PROMPT — Copy the data below word for word, starting at the line that contains "Image resolution: width=251" and ending at the line that contains "Action: (238, 171)". Leave the pictures out of your copy.

Interface element data:

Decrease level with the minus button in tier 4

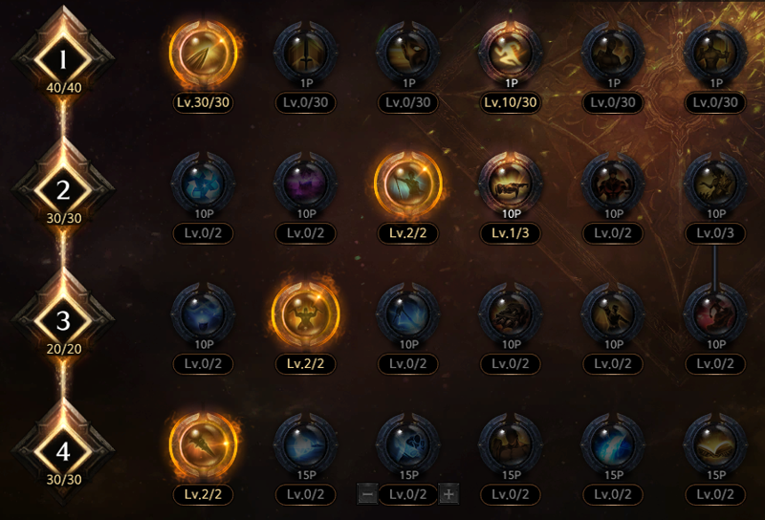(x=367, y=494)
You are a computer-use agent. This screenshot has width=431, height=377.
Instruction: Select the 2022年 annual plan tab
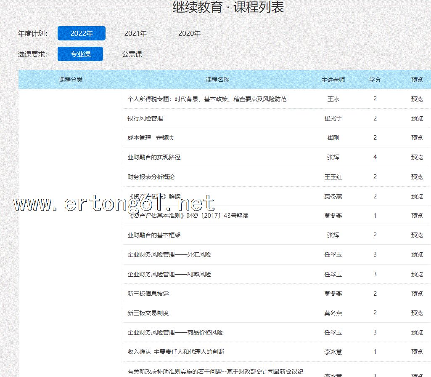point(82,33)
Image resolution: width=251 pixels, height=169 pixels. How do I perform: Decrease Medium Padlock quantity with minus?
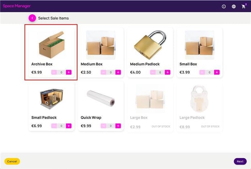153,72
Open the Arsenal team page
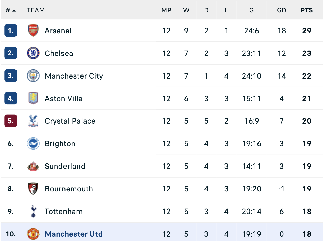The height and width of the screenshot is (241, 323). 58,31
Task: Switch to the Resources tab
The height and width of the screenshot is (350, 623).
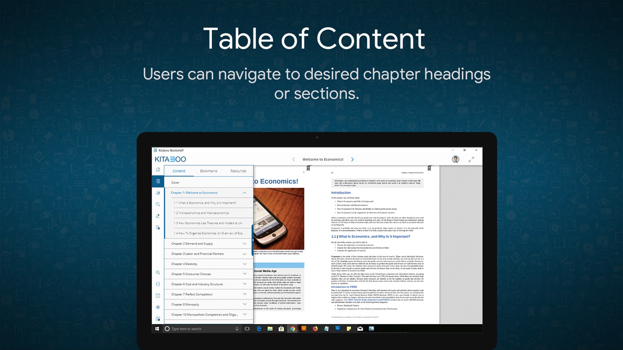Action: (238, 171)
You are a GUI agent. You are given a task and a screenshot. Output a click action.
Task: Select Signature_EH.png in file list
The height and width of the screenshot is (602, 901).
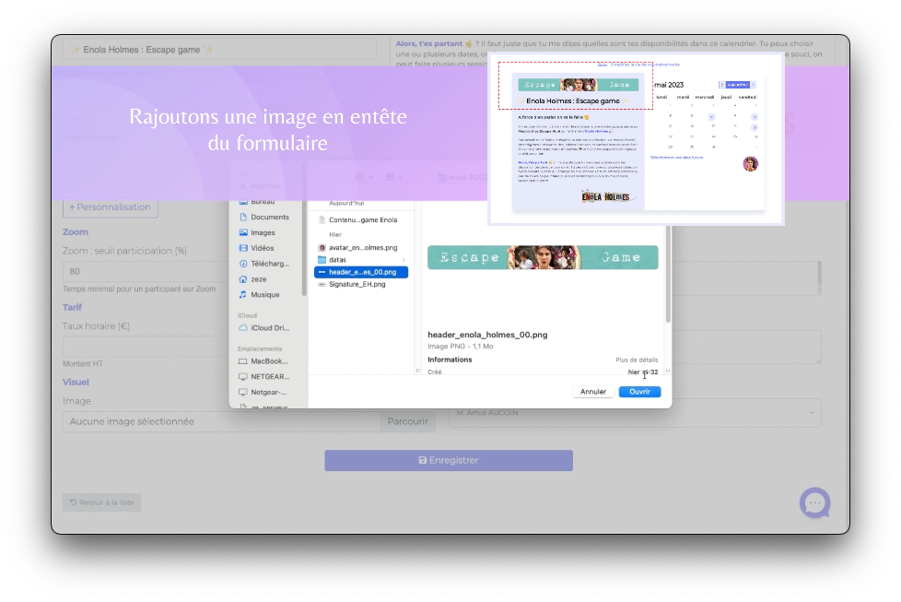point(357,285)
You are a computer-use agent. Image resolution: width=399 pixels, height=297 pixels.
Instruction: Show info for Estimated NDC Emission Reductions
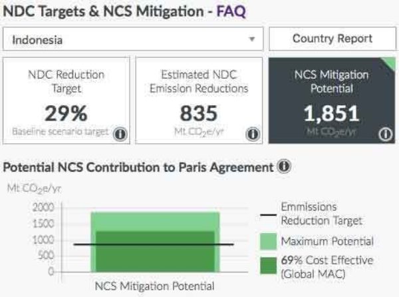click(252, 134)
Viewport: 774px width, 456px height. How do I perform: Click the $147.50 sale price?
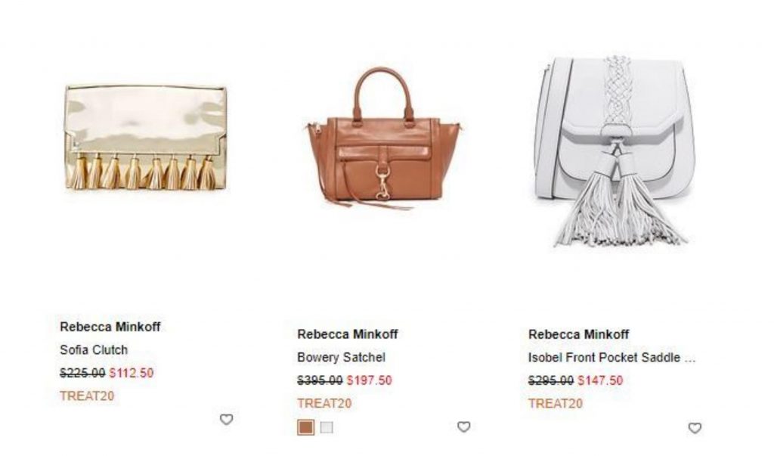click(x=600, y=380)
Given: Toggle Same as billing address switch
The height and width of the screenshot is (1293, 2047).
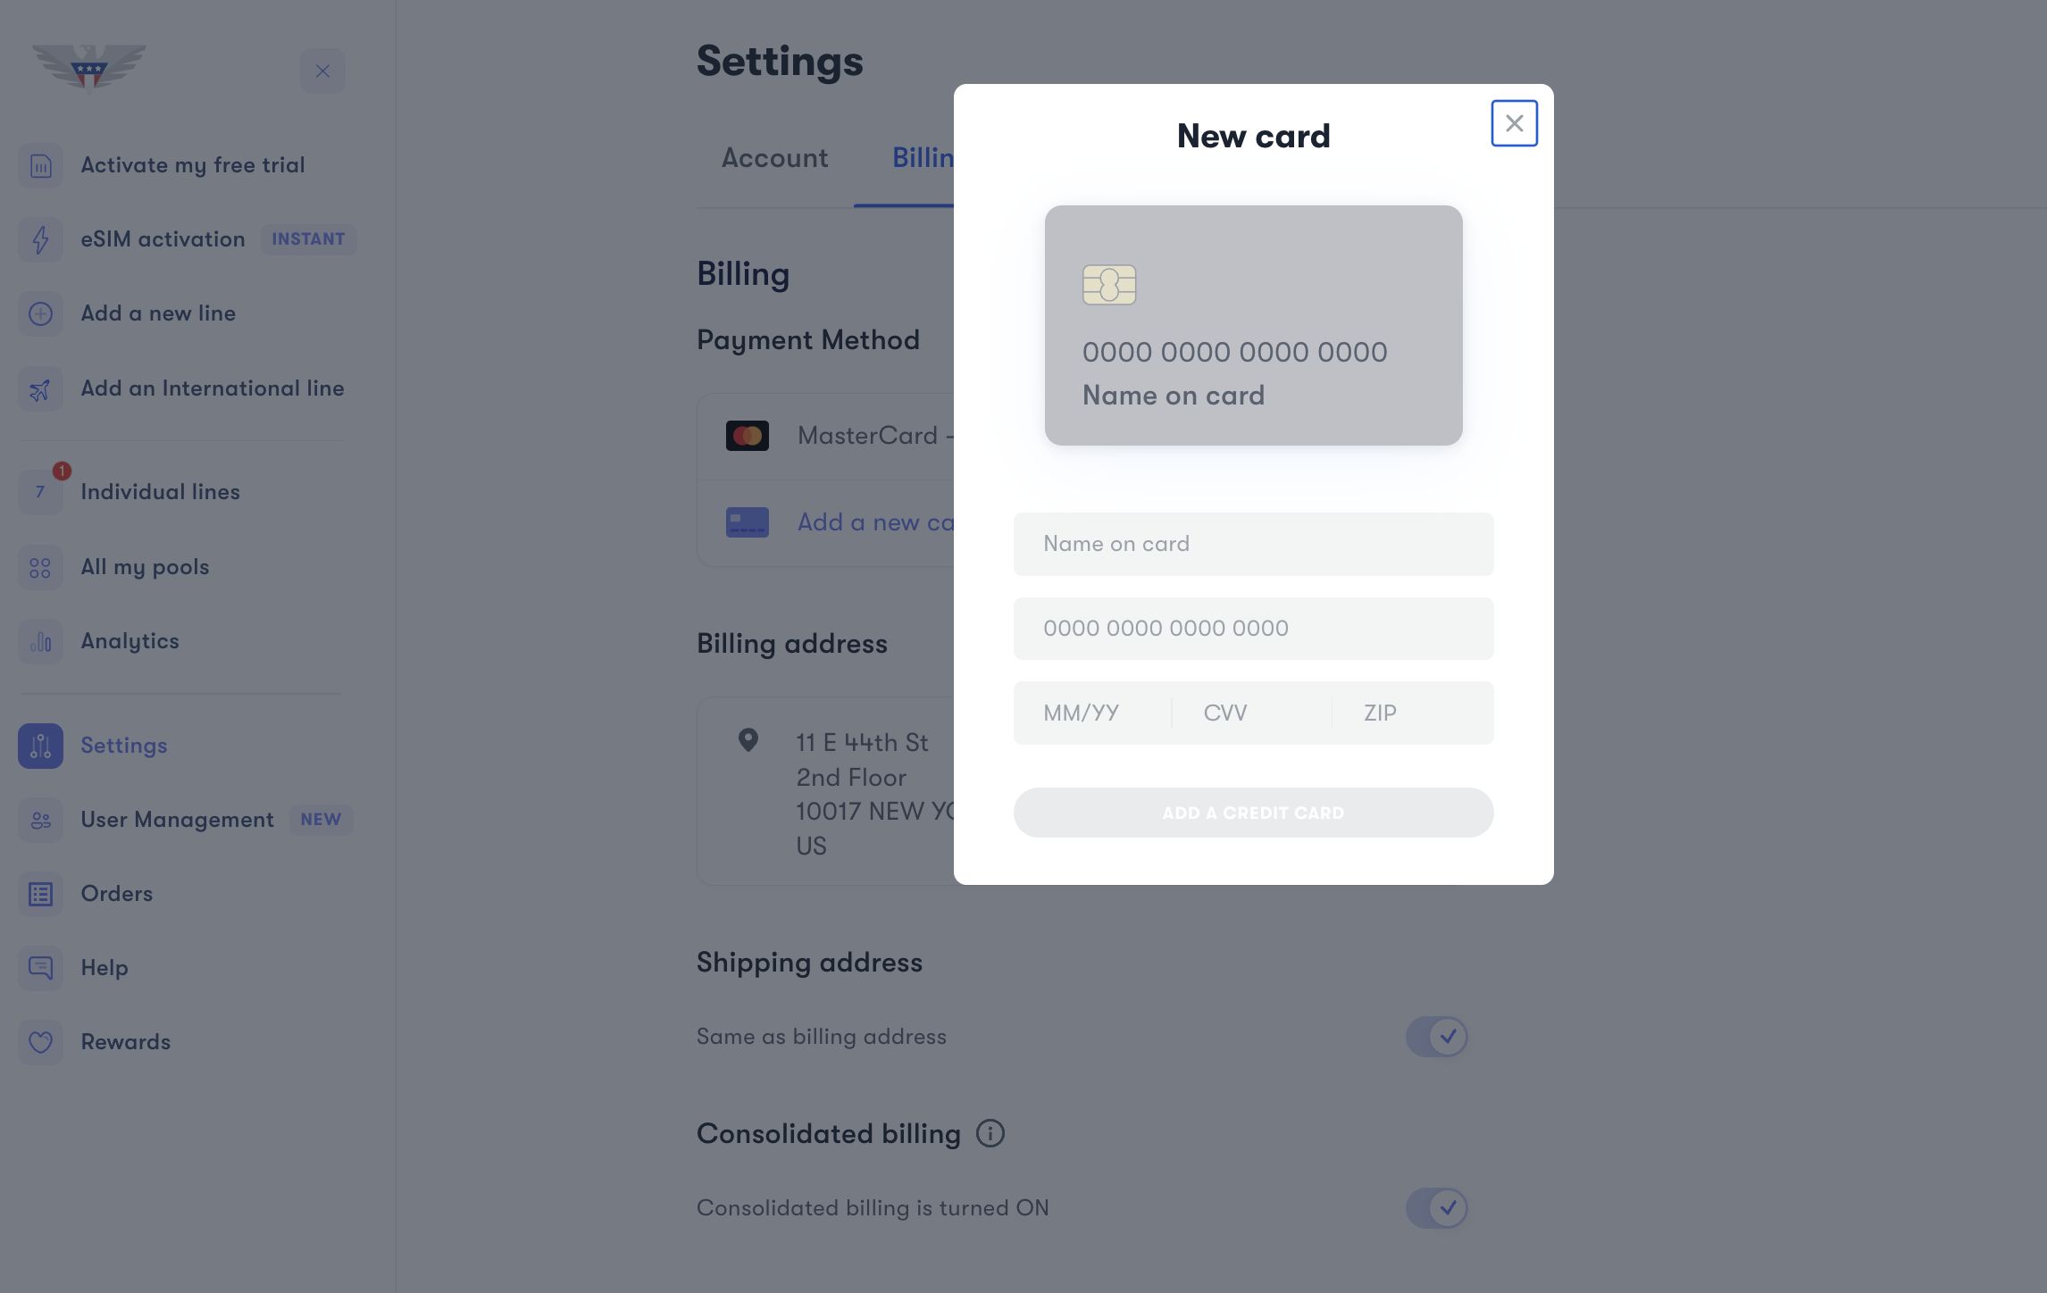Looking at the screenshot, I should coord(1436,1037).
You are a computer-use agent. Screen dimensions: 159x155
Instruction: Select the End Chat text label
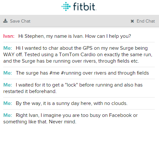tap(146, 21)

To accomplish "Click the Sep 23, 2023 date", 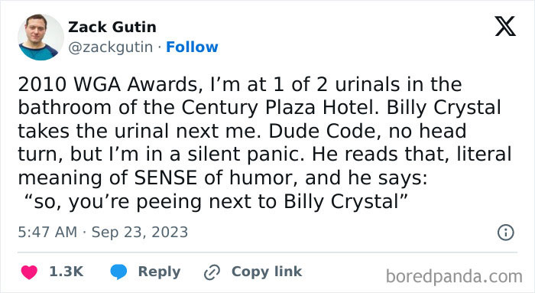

EXERCISE ANSWER —
Image resolution: width=251 pixels, height=169 pixels. How do I perform: Decrease Medium Padlock quantity with minus?
153,72
Open the Arsenal team page
The height and width of the screenshot is (241, 323). 58,31
Task: Switch to the Resources tab
The height and width of the screenshot is (350, 623).
Action: (238, 171)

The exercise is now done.